L’utilisation intensive des cellulaires n’est toutefois pas le seul élément qui saute aux yeux lorsqu’on regarde les premiers épisodes de la nouvelle mouture. Le groupe d’adolescents est beaucoup plus à l’image de la diversité culturelle et sexuelle présente à Manhattan que ne l’étaient les écoliers de la décennie passée.

« Les séries pour jeunes adultes, de manière générale, ont été souvent reconnues et critiquées pour la vision très hétéronormative qu’elles proposent », explique Stéfany Boisvert. Elle ajoute que « les séries étaient caractérisées par très peu de diversité culturelle, pour ne pas dire aucune. […] La grande majorité des personnages étaient blancs et hétérosexuels ».

À son avis, cette évolution des thèmes répond « à des critiques d’une jeune génération qui recherche davantage de diversité ». Cela se traduit par « une diversité dans les visages, dans les sexualités et dans les expressions de genre des personnages », énumère la professeure.

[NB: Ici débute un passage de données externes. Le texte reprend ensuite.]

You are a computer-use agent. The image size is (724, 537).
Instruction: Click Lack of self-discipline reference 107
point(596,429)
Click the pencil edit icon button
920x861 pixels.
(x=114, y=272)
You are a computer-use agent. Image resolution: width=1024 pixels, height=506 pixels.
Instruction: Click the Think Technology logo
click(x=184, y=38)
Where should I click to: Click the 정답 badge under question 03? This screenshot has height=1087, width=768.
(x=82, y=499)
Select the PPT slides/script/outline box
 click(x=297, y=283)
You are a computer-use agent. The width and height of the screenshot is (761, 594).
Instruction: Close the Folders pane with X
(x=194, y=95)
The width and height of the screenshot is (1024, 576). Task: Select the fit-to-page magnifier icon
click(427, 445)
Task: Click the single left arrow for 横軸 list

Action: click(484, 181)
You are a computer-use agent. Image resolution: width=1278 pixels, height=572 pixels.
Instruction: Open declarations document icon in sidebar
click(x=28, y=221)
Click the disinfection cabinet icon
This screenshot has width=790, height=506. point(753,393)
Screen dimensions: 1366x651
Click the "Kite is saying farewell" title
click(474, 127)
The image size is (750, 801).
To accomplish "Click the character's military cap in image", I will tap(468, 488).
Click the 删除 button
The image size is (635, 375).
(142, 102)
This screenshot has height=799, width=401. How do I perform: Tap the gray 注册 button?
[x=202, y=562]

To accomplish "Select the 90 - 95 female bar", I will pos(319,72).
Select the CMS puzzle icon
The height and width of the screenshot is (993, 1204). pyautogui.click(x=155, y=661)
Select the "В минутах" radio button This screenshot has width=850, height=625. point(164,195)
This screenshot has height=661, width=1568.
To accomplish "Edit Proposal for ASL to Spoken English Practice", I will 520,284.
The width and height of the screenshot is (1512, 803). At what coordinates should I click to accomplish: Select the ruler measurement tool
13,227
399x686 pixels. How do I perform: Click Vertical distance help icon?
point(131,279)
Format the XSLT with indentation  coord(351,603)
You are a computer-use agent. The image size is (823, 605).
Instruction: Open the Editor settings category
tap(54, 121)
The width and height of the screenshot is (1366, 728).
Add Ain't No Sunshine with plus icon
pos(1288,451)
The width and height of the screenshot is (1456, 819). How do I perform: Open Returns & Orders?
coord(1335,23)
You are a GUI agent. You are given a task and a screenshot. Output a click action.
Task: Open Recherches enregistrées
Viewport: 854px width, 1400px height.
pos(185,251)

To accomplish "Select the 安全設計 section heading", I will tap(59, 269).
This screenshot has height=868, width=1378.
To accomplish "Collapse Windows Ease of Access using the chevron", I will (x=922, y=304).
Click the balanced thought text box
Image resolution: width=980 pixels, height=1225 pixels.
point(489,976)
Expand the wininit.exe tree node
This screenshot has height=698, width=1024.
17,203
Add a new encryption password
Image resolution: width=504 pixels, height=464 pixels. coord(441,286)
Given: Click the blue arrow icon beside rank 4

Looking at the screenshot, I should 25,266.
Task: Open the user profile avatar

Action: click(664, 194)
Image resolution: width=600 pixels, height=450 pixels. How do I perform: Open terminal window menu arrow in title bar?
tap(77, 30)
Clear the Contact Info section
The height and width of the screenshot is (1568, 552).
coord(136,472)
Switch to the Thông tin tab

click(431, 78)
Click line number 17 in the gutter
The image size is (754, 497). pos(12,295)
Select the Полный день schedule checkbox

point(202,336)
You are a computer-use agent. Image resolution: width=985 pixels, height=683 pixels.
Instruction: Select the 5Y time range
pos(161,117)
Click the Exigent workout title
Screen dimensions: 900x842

Kadidja Haïdara mentionne que cette représentation des communautés marginalisées est un changement assez récent, mais important. Celle qui avait terminé la première saison du Chalet sur un baiser homosexuel explique sa décision : « Tant mieux si ça peut choquer [les jeunes], dans le sens que, justement, le but c’est de souligner au crayon des réalités qui existent. » Elle avance que « plus tu vois de choses à la télé, plus tu es tolérant envers ces choses-là dans la société en général ».

Pierre Barrette appelle cette notion la surveillance à la télévision. C’est l’idée « de regarder [le petit écran] pour comprendre le monde dans lequel on vit », explique-t-il. Conjointement à la fonction d’identification — concept voulant que les téléspectateurs s’identifient aux protagonistes —, la mise en place d’une plus grande diversité tant sexuelle, de genre ou ethnique peut être payante. Il faut cependant que la série soit réalisée avec une véritable volonté d’exposer des réalités et non en se servant des communautés marginalisées afin d’appâter une audience plus importante, comme les concepts de queerbaiting et de racebaiting le suggèrent.

Pour la professeure Stéfany Boisvert, il est clair que la nouvelle mouture de Gossip Girl « n’est pas seulement un coup d’argent. » À son avis, les producteurs de l’émission témoignent d’un réel désir de changement : « L’industrie télévisuelle a été sensible et réceptive aux demandes grandissantes de la part de la population pour une plus grande diversité culturelle, sexuelle et de genre à la télé. » Faire un reboot de la série ne sera toutefois pas nuisible financièrement, admet-elle en riant.